Lifecycle of an HTTP Request

When a content consumer initiates an HTTPS request:

  1. The Cloud Load Balancer proxies the request to one of the registered nginx containers.
  2. nginx terminates TLS and, in turn, proxies the request to its linked presenter.
  3. The presenter queries its content map with the presented URL to discover the content ID of the content that should be rendered at that path.
  4. Next, the presenter queries the content service to acquire the content for that ID. The content service locates the appropriate metadata envelope, all site-wide assets, and performs any necessary post-processing.
  5. If any addenda are requested by the current envelope, each addenda envelope is fetched from the content service.
  6. The presenter locates the Nunjucks template that should be used to decorate the raw content based on a regular expression match on the presented URL. If no template is routed, this request is skipped and a null layout (that renders the envelope’s body directly) is used.
  7. The presenter renders the metadata envelope using the layout. The resulting HTML document is returned to the user.

Lifecycle of a Control Repository Update

When a change is merged into the live branch of the control repository:

  1. A Strider build executes the asset preparer on the latest commit of the repository. Stylesheets, javascript, images, and fonts found within the assets directory are compiled, concatenated, minified, and submitted to the content service to be fingerprinted, stored on the CDN-enabled asset container, and made available as global assets to all metadata envelopes.
  2. Once all assets have been published, the preparer sends the latest git commit SHA of the control repository to the content service, where it’s stored in MongoDB.
  3. Each entry within the content-repositories.json file is checked against the list of strider builds. If any new entries have been added, a content build is created and configured with a newly issued API key.
  4. During each request, each presenter queries its linked content service for the active control repository SHA. If it doesn’t match last-loaded control repository SHA, the presenter triggers an asynchronous update.
  5. If successful, the new content and template mappings, redirects, and templates are atomically installed. Otherwise, the presenter logs an error with the details and waits for further changes before attempting to reload.

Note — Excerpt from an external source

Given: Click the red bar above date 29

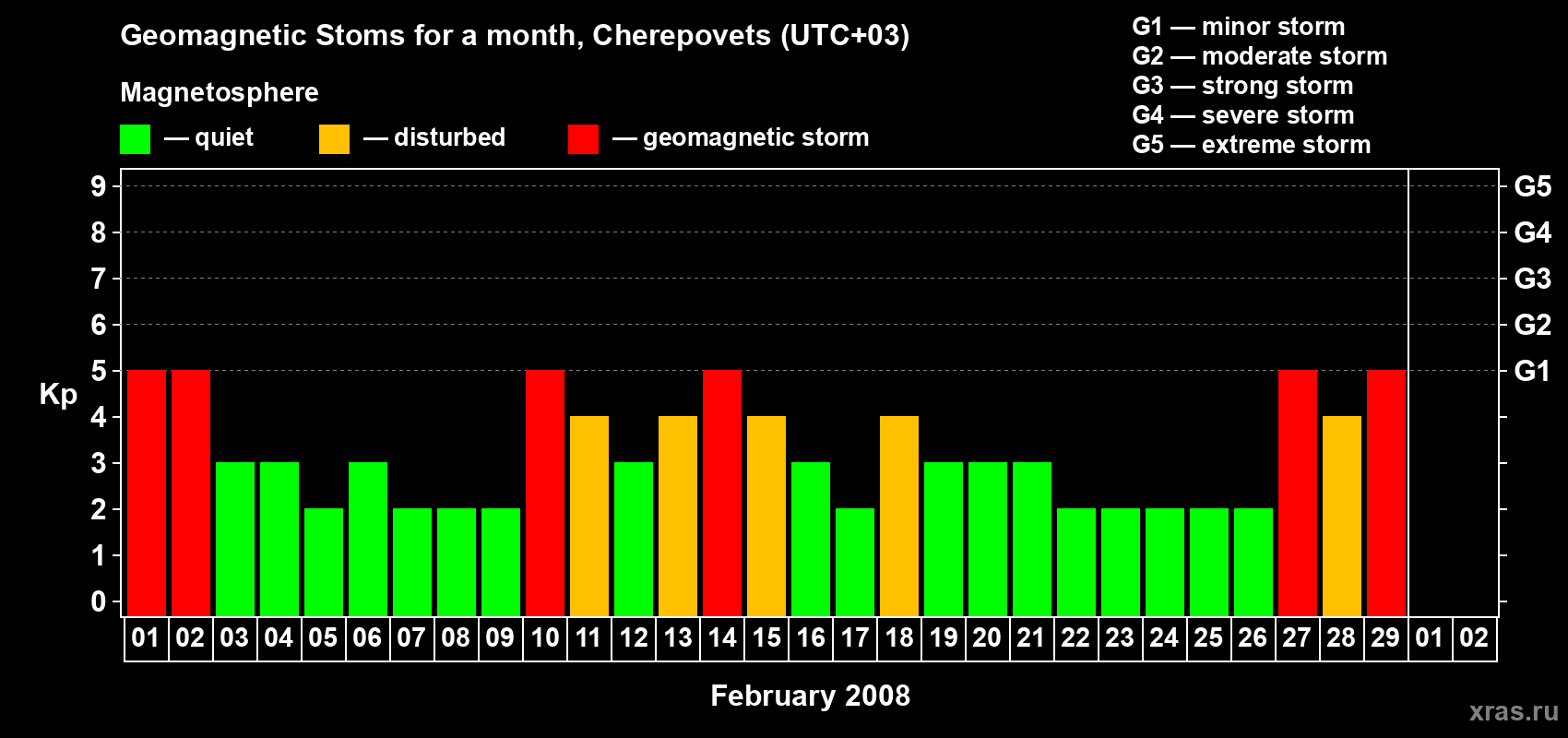Looking at the screenshot, I should tap(1386, 493).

Lifecycle of a Content Repository Update

When a change is merged into the live branch of a content repository:

  1. A Strider build scans the latest commit of the repository for directories containing _deconst.json files and executes the appropriate preparer within a Docker container that’s given each context.
  2. The preparer copies each referenced asset to an asset output directory within the shared workspace container. The offset of the asset reference is saved in an “asset_offsets” map.
  3. The preparer generates a metadata envelope for each page that would be rendered, assigns it a content ID using a configured base ID, and writes it to the envelope output directory.
  4. The submitter queries the content service with the SHA-256 fingerprints of each asset in the asset directory. If any assets are missing or have changed, the submitter bulk-uploads them to the content service API. If more than 30MB of assets need to be uploaded, assets are uploaded in batches of just over 30MB to avoid overwhelming the upload process.
  5. The submitter inserts the public CDN URLs of each asset into the body of each metadata envelope at the recorded offsets and removes the “asset_offsets” key.
  6. The submitter queries the content service with the SHA-256 fingerprint of a stable (key-sorted) representation of each envelope. Any envelopes that have been changed are bulk-uploaded to the content service.